Where in the data below does the word "width" appear? Copy each line that holds it.

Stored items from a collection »
-*-
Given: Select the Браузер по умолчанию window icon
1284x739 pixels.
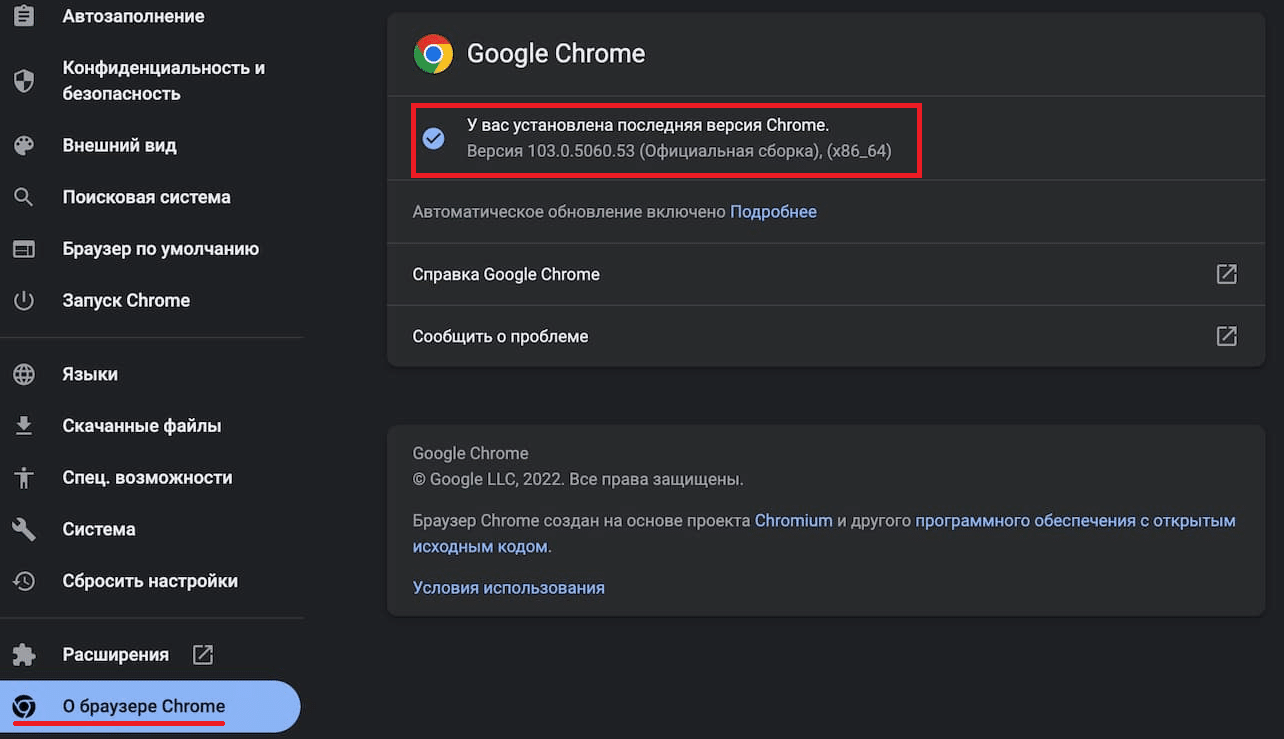Looking at the screenshot, I should coord(24,248).
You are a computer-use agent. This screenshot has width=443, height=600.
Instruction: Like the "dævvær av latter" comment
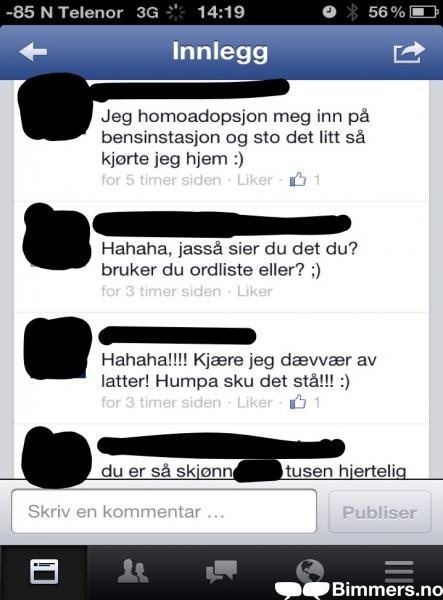click(254, 403)
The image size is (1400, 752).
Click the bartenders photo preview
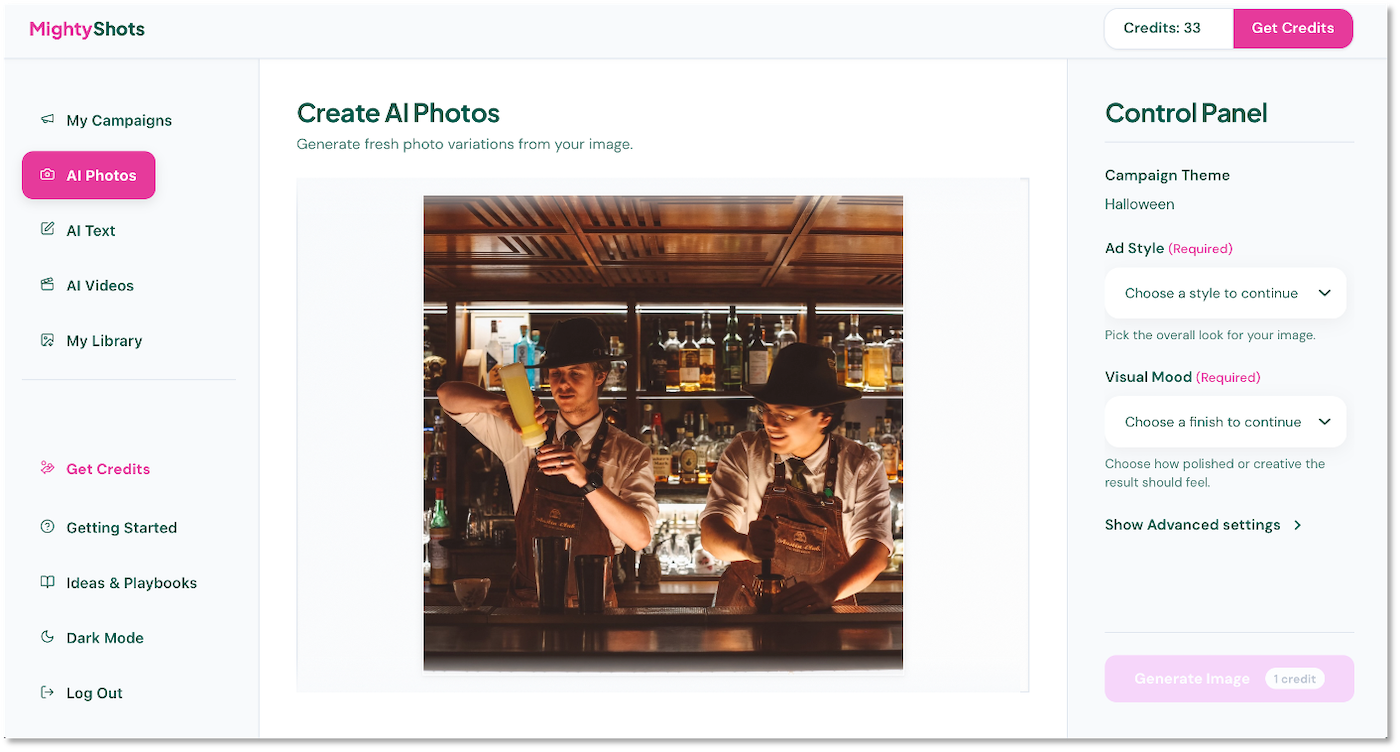pyautogui.click(x=662, y=433)
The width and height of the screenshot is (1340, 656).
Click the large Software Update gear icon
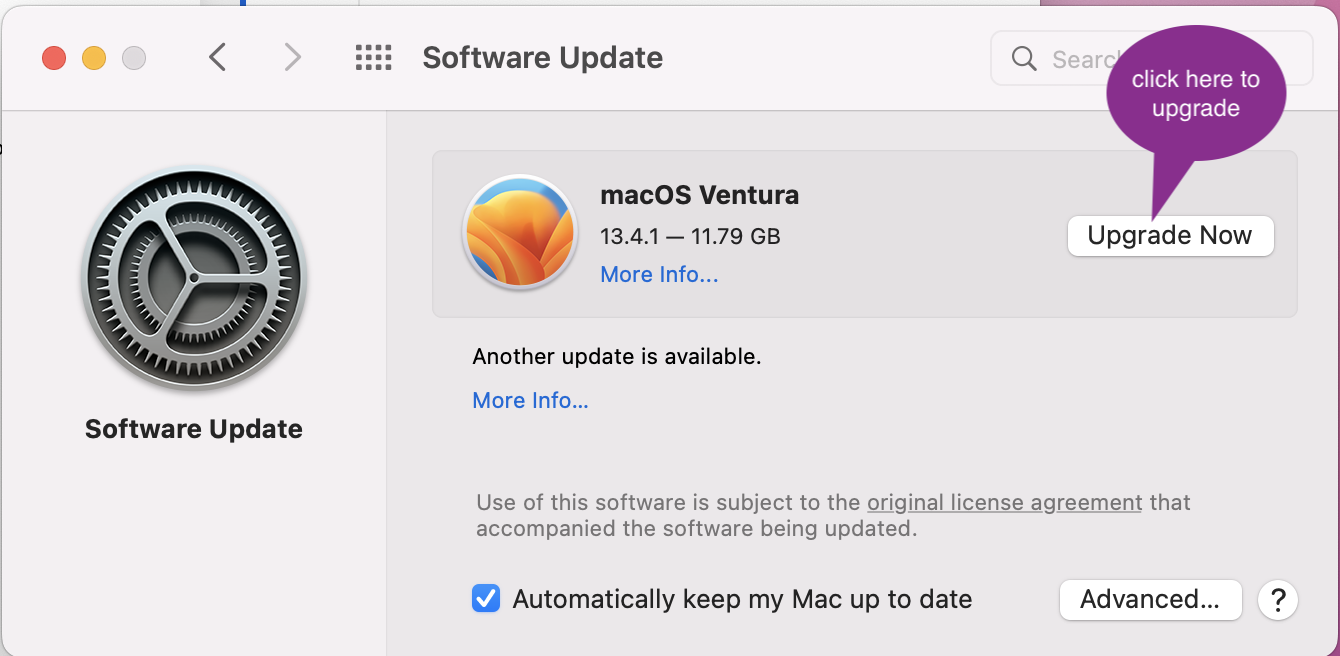(x=194, y=279)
-*-
WRITTEN ANSWER »
You are a computer-use agent. This screenshot has width=443, height=600.
The width and height of the screenshot is (1340, 656).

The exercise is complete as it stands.